Tugwell's published comments on Hoover's policies began with his series of articles in the "New Republic" on the campaign of 1928. In these articles Tugwell questioned Hoovers' reputation as a practical man. The GOP candidate, he conceded, was a superb administrator as far as he went, but his schooling in the orthodox lessons of nineteenth-century laissez faire doctrines did not allow him to go far enough. According to Hoover's ideas in political economy, government was only to assist but in no way control business.1 Concerned about industrial weak spots and low farm income, Tugwell asserted that Hoover's views prevented him from detecting symptoms of sickness. Tugwell wondered whether Alfred E. Smith would sponsor "effective industrial control which might effect a cure, or will he offer the cheaper and easier way of meeting problems only in crisis and refusing to see them until the crisis arrives-- as Mr.
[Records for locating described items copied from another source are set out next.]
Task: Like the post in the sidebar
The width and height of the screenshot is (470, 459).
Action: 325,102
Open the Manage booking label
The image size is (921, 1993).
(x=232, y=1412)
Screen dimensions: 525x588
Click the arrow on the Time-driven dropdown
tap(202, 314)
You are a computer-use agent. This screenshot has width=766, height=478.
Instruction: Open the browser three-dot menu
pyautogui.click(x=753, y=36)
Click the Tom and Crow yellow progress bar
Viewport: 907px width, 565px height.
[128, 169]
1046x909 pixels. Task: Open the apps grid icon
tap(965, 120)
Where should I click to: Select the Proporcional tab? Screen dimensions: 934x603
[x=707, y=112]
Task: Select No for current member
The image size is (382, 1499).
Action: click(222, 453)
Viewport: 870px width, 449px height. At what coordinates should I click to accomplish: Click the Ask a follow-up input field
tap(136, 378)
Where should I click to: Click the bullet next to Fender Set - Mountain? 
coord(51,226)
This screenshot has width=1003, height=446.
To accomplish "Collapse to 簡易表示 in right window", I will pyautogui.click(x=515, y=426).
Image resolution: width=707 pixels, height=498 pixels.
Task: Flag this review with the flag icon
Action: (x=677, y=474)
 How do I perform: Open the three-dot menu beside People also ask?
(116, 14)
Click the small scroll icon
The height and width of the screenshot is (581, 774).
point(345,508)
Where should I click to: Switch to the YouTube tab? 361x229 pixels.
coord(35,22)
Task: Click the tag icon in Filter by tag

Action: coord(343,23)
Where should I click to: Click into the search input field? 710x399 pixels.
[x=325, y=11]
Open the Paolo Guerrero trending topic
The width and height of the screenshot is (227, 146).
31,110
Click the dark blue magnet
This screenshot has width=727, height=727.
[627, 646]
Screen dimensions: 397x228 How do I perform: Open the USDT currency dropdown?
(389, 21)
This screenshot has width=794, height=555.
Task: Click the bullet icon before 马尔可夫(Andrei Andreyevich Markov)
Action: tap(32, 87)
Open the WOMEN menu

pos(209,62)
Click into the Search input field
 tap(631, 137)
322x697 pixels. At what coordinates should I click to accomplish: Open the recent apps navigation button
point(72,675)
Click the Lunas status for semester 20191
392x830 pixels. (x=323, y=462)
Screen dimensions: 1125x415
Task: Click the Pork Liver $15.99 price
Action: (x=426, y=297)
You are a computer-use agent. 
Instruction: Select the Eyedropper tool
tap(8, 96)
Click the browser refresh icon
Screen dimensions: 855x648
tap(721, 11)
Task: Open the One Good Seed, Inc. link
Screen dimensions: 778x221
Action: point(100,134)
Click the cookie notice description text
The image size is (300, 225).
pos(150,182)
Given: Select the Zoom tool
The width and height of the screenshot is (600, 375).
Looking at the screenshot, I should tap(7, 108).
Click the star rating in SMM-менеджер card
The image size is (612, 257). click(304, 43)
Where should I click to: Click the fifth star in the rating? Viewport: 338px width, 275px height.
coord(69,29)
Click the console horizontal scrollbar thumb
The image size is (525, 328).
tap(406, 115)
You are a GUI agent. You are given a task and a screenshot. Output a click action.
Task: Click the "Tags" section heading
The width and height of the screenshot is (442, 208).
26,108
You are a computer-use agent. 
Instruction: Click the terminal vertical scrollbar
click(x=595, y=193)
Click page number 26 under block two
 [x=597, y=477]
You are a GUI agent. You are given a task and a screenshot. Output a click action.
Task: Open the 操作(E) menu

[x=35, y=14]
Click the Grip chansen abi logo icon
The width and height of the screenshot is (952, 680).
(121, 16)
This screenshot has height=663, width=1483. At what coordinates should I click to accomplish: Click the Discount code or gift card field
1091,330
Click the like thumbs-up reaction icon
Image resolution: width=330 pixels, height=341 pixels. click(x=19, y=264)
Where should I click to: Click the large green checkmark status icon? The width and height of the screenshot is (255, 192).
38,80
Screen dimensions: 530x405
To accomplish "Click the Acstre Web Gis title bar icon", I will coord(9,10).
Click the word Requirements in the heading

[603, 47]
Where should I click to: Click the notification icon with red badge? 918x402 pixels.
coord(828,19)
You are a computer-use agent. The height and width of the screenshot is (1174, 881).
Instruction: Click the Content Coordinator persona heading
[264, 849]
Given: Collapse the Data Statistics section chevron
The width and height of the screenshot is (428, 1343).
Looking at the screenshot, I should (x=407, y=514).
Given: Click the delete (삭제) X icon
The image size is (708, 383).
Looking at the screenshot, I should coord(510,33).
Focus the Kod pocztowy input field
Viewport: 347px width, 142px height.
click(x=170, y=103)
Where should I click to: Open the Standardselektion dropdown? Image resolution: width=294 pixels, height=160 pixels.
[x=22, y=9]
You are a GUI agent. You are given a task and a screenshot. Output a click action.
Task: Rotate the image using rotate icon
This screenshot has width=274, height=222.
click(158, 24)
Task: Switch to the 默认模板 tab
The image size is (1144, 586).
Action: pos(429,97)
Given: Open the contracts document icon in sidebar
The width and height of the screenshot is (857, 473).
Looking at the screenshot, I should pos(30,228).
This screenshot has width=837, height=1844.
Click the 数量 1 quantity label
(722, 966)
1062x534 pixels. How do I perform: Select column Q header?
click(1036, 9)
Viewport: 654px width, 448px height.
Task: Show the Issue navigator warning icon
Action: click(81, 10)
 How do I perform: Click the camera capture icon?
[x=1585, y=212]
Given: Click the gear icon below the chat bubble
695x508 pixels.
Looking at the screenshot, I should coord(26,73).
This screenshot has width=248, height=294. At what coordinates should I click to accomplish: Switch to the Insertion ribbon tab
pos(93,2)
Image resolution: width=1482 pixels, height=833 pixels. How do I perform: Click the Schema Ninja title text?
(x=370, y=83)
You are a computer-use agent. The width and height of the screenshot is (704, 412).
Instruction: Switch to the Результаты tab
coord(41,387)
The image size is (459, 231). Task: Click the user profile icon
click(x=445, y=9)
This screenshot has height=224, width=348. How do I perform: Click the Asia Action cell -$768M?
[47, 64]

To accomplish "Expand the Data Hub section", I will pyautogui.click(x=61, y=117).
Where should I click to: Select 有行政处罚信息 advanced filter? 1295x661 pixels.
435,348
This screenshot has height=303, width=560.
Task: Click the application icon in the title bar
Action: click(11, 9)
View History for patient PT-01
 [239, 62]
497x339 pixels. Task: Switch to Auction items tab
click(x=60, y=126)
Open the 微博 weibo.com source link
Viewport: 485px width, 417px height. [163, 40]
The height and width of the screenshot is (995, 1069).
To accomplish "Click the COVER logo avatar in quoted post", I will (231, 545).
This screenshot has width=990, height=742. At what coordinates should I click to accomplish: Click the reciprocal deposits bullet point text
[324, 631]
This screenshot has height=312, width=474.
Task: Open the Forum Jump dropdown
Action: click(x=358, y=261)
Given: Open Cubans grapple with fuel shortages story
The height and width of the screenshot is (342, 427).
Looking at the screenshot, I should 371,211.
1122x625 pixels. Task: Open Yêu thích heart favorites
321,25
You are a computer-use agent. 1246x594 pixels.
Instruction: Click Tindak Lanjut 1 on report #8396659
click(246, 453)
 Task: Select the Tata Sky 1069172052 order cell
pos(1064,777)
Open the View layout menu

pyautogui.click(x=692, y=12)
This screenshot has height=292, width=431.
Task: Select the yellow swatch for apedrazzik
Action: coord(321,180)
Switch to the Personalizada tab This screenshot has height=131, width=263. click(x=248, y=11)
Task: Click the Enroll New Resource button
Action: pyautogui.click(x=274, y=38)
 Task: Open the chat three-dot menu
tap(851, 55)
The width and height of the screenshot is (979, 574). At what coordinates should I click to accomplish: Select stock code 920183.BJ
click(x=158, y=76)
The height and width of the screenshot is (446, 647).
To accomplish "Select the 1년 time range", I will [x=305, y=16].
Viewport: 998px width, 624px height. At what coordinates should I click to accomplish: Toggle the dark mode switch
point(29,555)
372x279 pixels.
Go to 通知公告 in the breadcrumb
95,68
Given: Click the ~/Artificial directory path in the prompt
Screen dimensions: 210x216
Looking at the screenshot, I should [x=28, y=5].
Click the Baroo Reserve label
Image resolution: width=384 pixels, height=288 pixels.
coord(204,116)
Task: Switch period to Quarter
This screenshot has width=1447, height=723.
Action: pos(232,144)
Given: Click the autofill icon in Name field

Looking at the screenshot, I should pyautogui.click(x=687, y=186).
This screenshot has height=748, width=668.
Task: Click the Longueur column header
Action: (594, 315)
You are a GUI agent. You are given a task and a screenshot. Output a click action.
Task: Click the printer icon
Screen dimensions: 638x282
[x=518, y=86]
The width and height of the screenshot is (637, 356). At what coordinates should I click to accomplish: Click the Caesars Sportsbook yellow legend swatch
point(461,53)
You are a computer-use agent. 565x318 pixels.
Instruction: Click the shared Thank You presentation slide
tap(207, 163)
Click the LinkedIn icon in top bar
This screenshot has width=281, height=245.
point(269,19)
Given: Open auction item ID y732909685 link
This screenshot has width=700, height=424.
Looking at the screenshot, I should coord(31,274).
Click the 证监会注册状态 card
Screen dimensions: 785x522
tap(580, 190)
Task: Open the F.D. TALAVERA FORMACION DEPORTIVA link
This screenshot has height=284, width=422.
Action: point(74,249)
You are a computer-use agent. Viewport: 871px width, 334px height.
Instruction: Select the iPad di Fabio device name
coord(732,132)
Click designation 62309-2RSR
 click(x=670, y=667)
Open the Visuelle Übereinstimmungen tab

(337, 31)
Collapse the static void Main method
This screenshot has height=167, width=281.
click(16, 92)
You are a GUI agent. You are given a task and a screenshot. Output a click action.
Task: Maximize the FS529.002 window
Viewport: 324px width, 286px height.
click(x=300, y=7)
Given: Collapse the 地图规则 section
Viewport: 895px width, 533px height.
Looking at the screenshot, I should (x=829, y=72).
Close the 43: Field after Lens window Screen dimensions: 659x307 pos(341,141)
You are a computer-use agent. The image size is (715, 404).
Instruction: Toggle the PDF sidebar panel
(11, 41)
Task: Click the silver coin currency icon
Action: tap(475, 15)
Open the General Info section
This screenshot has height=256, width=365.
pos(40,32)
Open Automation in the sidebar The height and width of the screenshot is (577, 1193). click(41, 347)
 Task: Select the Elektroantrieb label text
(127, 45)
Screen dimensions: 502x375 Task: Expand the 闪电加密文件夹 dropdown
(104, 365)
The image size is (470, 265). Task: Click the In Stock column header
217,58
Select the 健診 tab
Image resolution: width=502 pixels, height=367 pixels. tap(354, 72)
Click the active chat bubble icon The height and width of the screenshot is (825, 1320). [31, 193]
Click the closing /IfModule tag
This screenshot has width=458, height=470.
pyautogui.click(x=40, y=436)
Hoover [does]?"2
As election day neared in 1928, Tugwell's comments became harsher. In September he wrote, "One is forced to the conclusion that Mr. Hoover is either a very bad economist or that he is intellectually dishonest"--a difficult choice for intelligent people who had conceived Hoover as the engineer in politics. Tugwell thought it strange that Hoover's followers were disposed toward apology. They maintained, he noted, that it was not the real Hoover who, for example, advocated enlarged foreign commerce while outdoing Calvin Coolidge in supporting protective tariffs. Tugwell concluded, "If he believes the stuff he talks, there is nothing to be gained in electing him. If he does not believe it, when can we trust him?"3
In the early part of 1932 Tugwell reviewed the first three years of Hoover's administration in two addresses, an article, and a booklet:
"Responsibility and Economic Distress," National Advisory Council on Education, Economic Series, Lecture No. 14, National Broadcasting Co., January 30, 1932; Chicago: University of Chicago Press, 1932.
"Discourse in Depression," address, Columbia Teachers College, Tugwell Papers.
with A. T. Cutler and G. S. Mitchell, "Flaws in the Hoover Economic Plan," Current History, January, 1932.
Mr. Hoover's Economic Policy, New York: John Day, 1932.